**YOUR INSTRUCTIONS:** Starting at the line that contains "Sombreros (259, 1576)" and ending at the line that contains "strongswan-plugin-wh..> (23, 2107)", the lines below are to be given again exactly, with nothing added.

**DATA TO USE:**
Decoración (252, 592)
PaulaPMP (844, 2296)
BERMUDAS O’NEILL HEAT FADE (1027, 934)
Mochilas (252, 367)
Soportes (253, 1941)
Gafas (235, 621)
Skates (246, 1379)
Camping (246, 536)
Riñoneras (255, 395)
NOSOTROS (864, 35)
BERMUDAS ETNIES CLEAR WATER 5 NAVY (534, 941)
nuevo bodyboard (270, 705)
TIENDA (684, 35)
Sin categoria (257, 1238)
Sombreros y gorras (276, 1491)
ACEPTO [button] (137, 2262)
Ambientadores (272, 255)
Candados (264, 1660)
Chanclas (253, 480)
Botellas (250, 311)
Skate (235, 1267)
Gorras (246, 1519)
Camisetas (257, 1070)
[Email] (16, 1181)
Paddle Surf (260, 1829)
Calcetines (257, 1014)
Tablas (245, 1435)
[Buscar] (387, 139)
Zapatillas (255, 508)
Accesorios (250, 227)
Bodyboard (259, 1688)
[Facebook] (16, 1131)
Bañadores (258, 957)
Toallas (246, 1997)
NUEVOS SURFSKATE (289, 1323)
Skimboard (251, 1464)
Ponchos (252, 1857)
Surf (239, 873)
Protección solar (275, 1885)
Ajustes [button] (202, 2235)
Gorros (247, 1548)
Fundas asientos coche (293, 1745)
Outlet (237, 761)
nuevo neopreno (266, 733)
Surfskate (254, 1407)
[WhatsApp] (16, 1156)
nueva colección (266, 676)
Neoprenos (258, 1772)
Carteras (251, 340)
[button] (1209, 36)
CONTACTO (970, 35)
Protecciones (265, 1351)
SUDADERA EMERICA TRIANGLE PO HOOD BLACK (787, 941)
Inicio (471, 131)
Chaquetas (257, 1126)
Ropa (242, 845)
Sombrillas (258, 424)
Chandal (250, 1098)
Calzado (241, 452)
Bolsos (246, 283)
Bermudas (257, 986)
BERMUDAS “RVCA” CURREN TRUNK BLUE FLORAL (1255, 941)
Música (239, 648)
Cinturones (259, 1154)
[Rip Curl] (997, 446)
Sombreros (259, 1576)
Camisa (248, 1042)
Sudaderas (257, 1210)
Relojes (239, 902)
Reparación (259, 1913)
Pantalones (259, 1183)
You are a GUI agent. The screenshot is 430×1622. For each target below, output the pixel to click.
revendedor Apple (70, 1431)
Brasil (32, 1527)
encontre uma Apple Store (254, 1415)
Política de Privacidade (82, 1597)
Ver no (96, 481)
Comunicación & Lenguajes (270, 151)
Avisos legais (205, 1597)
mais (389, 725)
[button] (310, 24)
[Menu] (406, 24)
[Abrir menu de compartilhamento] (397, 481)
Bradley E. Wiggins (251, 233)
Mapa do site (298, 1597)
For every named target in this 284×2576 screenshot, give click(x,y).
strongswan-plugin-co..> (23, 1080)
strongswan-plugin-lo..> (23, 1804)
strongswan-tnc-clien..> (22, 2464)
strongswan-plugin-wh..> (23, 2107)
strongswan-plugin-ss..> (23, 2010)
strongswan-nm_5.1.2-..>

**TASK RESPONSE:**
Sombreros (259, 1576)
Camisa (248, 1042)
Sudaderas (257, 1210)
Relojes (239, 902)
Reparación (259, 1913)
Pantalones (259, 1183)
You are a GUI agent. The screenshot is 430×1622. For each target below, output the pixel to click.
revendedor Apple (70, 1431)
Brasil (32, 1527)
encontre uma Apple Store (254, 1415)
Política de Privacidade (82, 1597)
Ver no (96, 481)
Comunicación & Lenguajes (270, 151)
Avisos legais (205, 1597)
mais (389, 725)
[button] (310, 24)
[Menu] (406, 24)
[Abrir menu de compartilhamento] (397, 481)
Bradley E. Wiggins (251, 233)
Mapa do site (298, 1597)
For every named target in this 284×2576 screenshot, give click(x,y).
strongswan-plugin-co..> (23, 1080)
strongswan-plugin-lo..> (23, 1804)
strongswan-tnc-clien..> (22, 2464)
strongswan-plugin-wh..> (23, 2107)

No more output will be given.